In translation (if Dreazen is correct), that means, in a private 
brainstorming session with the president, the Joint Chiefs have 
evidently put the brakes on implementing the full-scale plan of 
Centcom Commander David Petraeus and Afghan War commander Stanley 
McChrystal to send a massive infusion of new troops to Afghanistan 
any time soon.

It's worth asking -- though no one, as far as I can tell, yet has 
-- whether this may be a modest Afghan equivalent of the "Shinseki 
moment" before the invasion of Iraq. (Then, Army Chief of Staff 
General Eric Shinseki warned in Congressional testimony that, if 
we invaded, we would need "several hundred thousand" troops -- 
numbers not available -- for the occupation to follow. He was 
laughed into retirement by the Bush-appointed civilian leadership 
of the Pentagon.)

At the same time, the chairman of the Joint Chiefs, Admiral Mike 
Mullen, has just made it clear that the Pentagon will once again 
request supplemental war-fighting funds sometime next year, over 
and above the $130 billion Congress appropriated only a month ago 
in the Defense Department budget. These will be based, in part, on 
a calculation that each 1,000 new troops sent to Afghanistan must 
be supported by an extra billion dollars in funds. (You can do the 
math yourself on those 40,000 troops and then wonder just where 
all that money is going to come from.)

We are, in fact, facing an ongoing disaster not just for the U.S., 
but for the U.S. military. Read the following piece and ask 
yourself: What state would a military have to be in to consider 
sending such men back into a war zone? A desperate military is, of 
course, the answer -- a military rubbed raw and, as the shocking 
mass murder spree at already stressed-out Fort Hood may indicate, 
on edge in a way that perhaps no one has quite grasped. Tom

----

     Where Will They Get the Troops?
     Preparing Undeployables for the Afghan Front
     By Dahr Jamail and Sarah Lazare

     As the Obama administration debates whether to send tens of 
thousands of extra troops to Afghanistan, an already overstretched 
military is increasingly struggling to meet its deployment 
numbers. Surprisingly, one place it seems to be targeting is 
military personnel who go absent without leave (AWOL) and then are 
caught or turn themselves in.

     Hidden behind the gates of military bases across the U.S., 
troops facing AWOL and desertion charges regularly find themselves 
in the hands of a military that metes out informal, open-ended 
punishments by forcing them to wait months -- sometimes more than 
a year -- to face military justice. In the meantime, some of these 
soldiers are offered a free pass out of this legal limbo as long 
as they agree to deploy to Afghanistan or Iraq -- even if they 
have been diagnosed with severe post-traumatic stress disorder (PTSD).

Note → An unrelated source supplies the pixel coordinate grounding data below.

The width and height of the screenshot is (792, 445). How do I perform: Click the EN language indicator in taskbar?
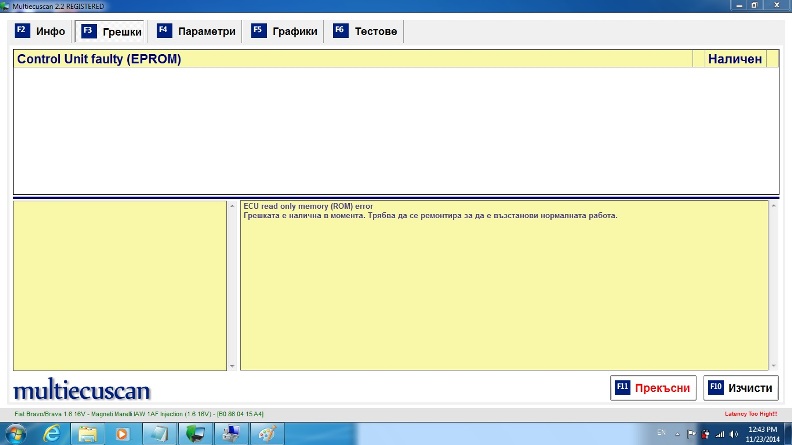(661, 434)
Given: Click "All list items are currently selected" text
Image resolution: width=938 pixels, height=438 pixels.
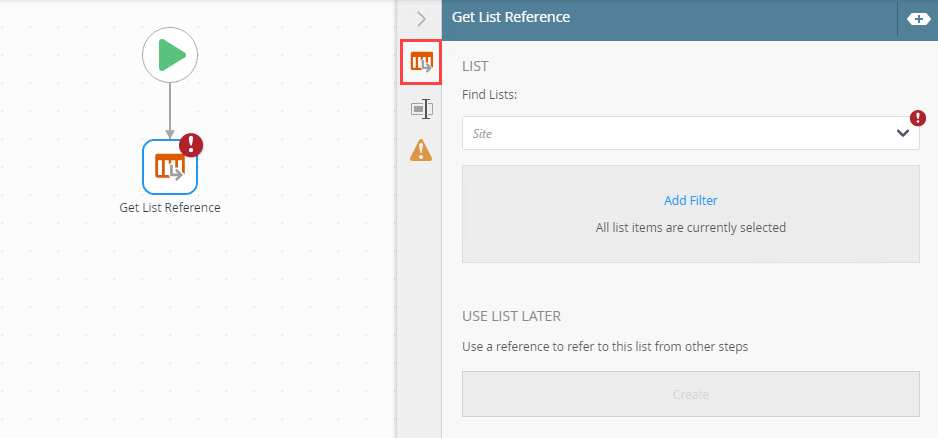Looking at the screenshot, I should coord(690,227).
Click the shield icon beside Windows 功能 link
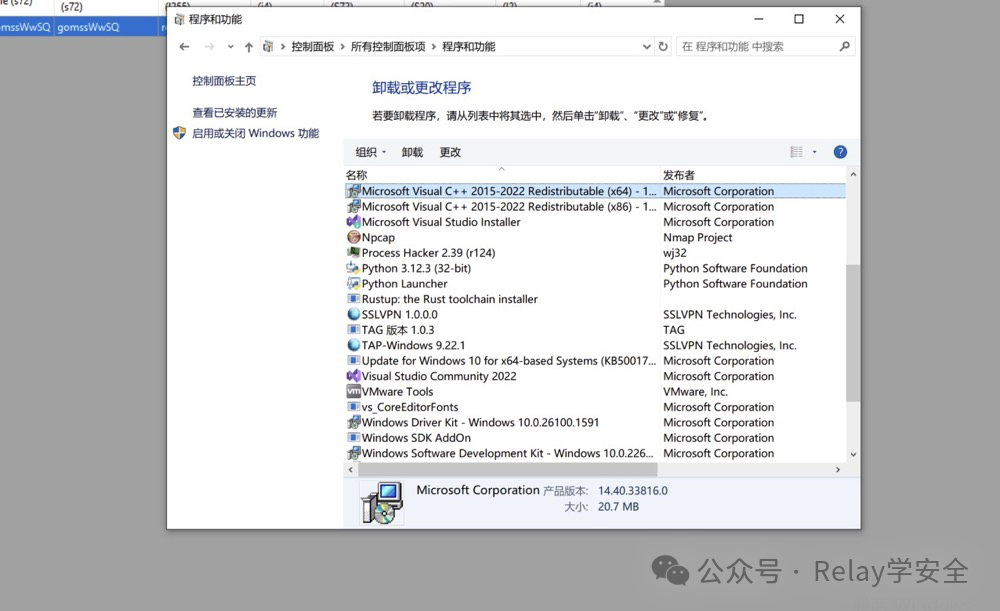Image resolution: width=1000 pixels, height=611 pixels. pyautogui.click(x=181, y=133)
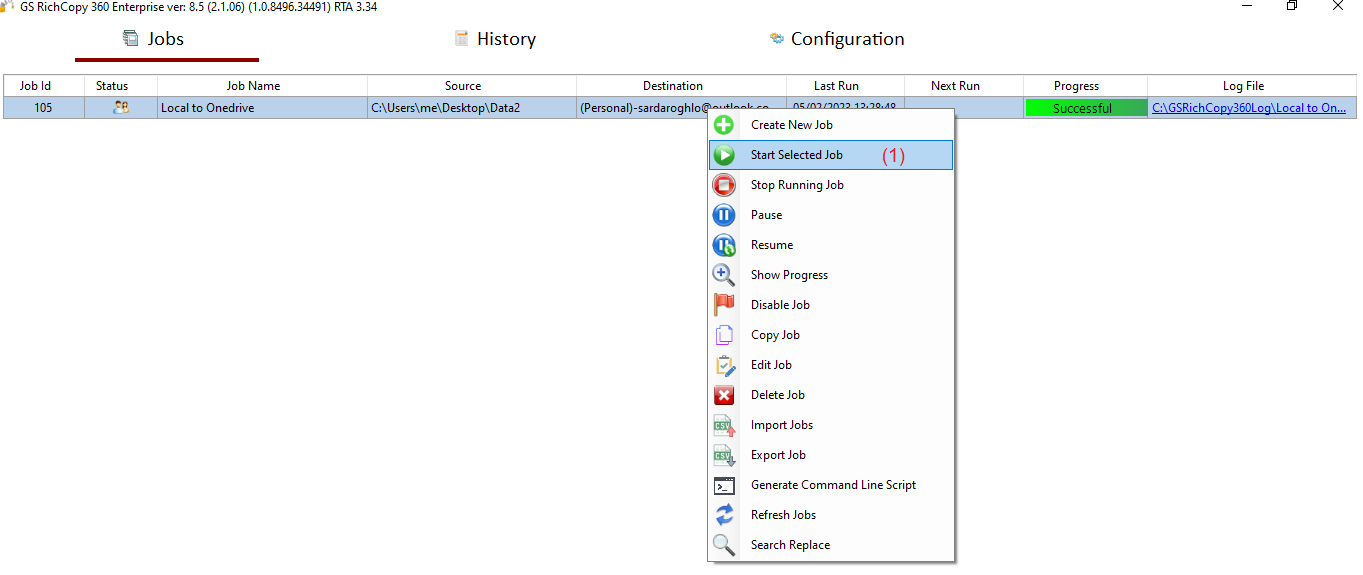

     In August 2008 at TomDispatch.com, we reported on the 
deplorable conditions at the 82nd Replacement Barracks at Fort 
Bragg, North Carolina. There, more than 50 members of Echo Platoon 
of the 82nd Airborne Division's 82nd Replacement Detachment were 
being held while awaiting AWOL and desertion charges. 
Investigations launched since then -- in part in response to our 
article -- have revealed that the plight of members of Echo 
Platoon is not an isolated one. It is, in fact, disturbingly 
commonplace on other bases throughout the United States. And it is 
from these "holdover units," filled with disgruntled soldiers who 
have gone AWOL, many of whom are struggling with PTSD from 
previous deployments in war zones, that the military is hoping to 
help meet its manpower needs for Afghanistan.

     Nightmare in Echo Platoon

     On August 16th, determined to put an end to unbearable mental 
and psychological pain, Private Timothy Rich, while on 24-hour 
suicide watch, attempted to jump to his death from the roof of 
Echo Platoon's barracks (where he had been held since being 
arrested for going AWOL). Prior to his suicide attempt, Rich had 
been offered amnesty by the military in exchange for agreeing to 
deploy to Afghanistan or Iraq.

     He had already been through a hellish year awaiting a 
discharge and treatment for mental health problems. "I want to 
leave here very bad," he explained. "For four months they have 
been telling me that I'll get out next week. I didn't see an end 
to it, so I figured I'd try and end it myself."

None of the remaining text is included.